··· GIVEN RECORDS ···
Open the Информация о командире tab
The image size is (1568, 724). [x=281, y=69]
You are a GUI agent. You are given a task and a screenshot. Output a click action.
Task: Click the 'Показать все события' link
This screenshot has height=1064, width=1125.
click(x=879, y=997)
···
ASSIGNMENT >> All of the records must be repeated exactly.

PROBLEM SOLUTION >>
Open the Информация о командире tab
The image size is (1568, 724). [x=281, y=69]
You are a GUI agent. You are given a task and a screenshot. Output a click action.
Task: Click the 'Показать все события' link
This screenshot has height=1064, width=1125.
click(x=879, y=997)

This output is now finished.